Genome informatics takes off at 100GB/human

All is One, the I-ching and Genome case by TheAlieness (cc) (from flickr)
All is One, the I-ching and Genome case by TheAlieness (cc) (from flickr)

Read a recent article (actually a series of charts and text) on MIT Technical Review called Bases to Bytes which discusses how the costs of having your DNA sequenced is dropping faster than Moore’s law and how storing a person’s DNA data now takes ~100GB.

Apparently Nature magazine says ~30,000 genomes have been sequenced (not counting biotech sequenced genomes), representing ~3PB of data.

Why it takes 100GB

At the moment DNA sequencing is not doing any compression, no deduplication nor any other storage efficiency tools to reduce this capacity footprint.  The 3.2Billion DNA base pairs each would take a minimum of 2 bits to store which should be ~800MB but for some reason more information about each base is saved (for future needs?) and they often re-sequence the DNA multiple times just to be sure (replica’s?).  All this seems to add up  to needing 100GB of data for a typical DNA sequencing output.

How they go from 0.8GB to 100GB with more info on each base pair and multiple copies or 125X the original data requirement is beyond me.

However, we have written about DNA informatics before (see our Dits, codons & chromozones – the storage of life post).  In that post I estimated that human DNA would need ~64GB of storage, almost right on.  (Although there was a math error somewhere in that analysis.

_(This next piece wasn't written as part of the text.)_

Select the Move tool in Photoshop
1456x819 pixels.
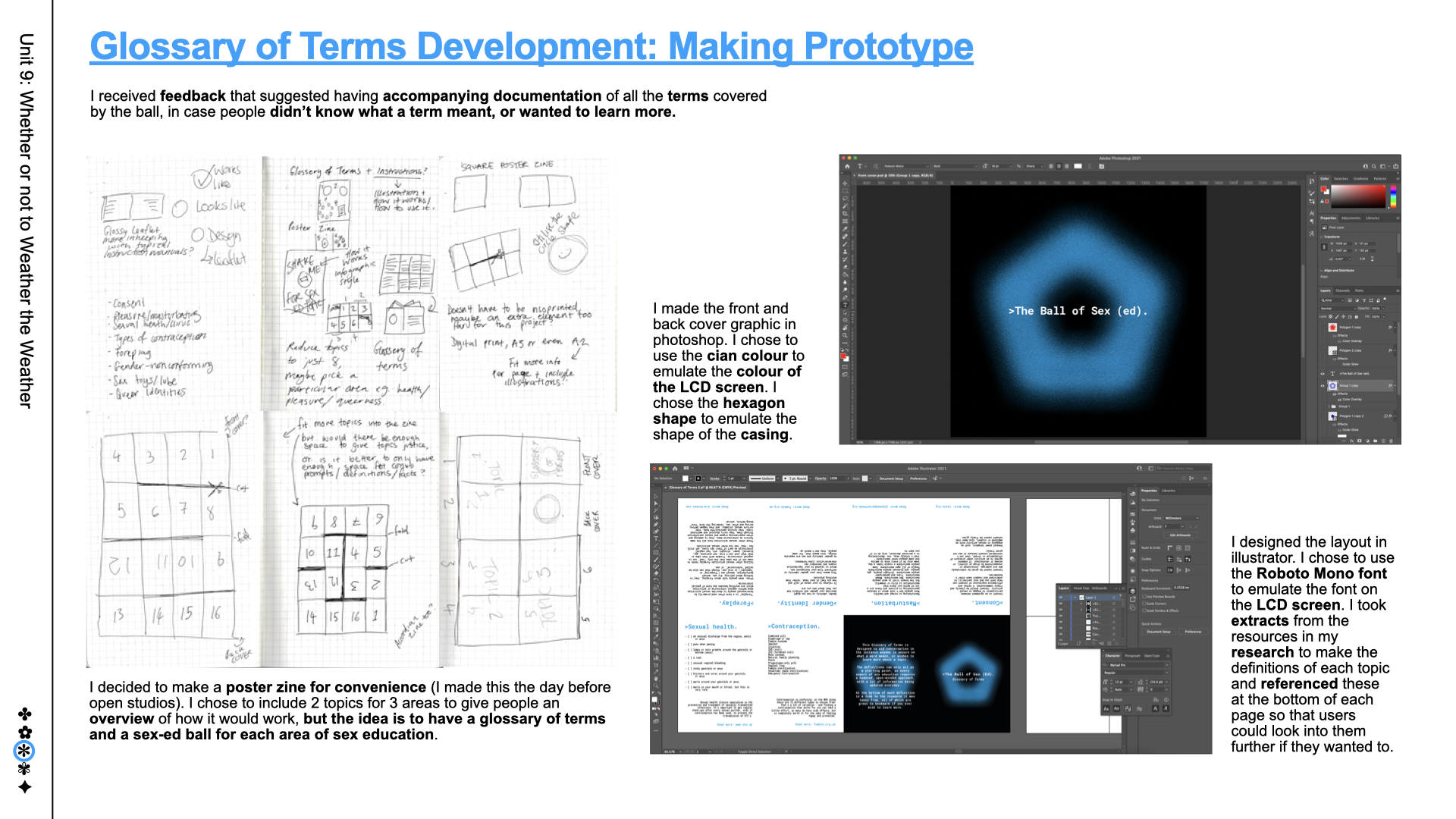pos(845,183)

Let’s see, 1B codons each with 64 possibilities [needing 6 bits] should require 6Bbits or ~750MB of storage, close enough).

Dedupe to the rescue

But in my view some deduplication should help.  Not clear if it’s at the Codon level or at some higher organizational level (chromosome, protein, ?)  but a “codon-differential” deduplication algorithm might just do the trick and take DNA capacity requirements down to size.  In fact with all the replication in junk DNA, it starts to looks more and more like backup sets already.

I am sure any of my Deduplication friends in the industry such as EMC Data Domain, HP StoreOnce, NetApp, SEPATON, and others would be happy to give it some thought if adequate funding were to follow.  But with this much storage at stake, some of them may take it on just to go after the storage requirements.

Gosh with a 50:1 deduplication ratio, maybe we could get a human DNA sequence down to 2GB.  Then it would only take 14EB to sequence the worlds 7B population today.

Now if we could just sequence the human microbiome with metagenomic analysis of the microbiological communities of organisms that live upon, within and around all of us.  Then we might have the answer to everything biologically we wanted to know about some person.

What we could do with all this information is another matter.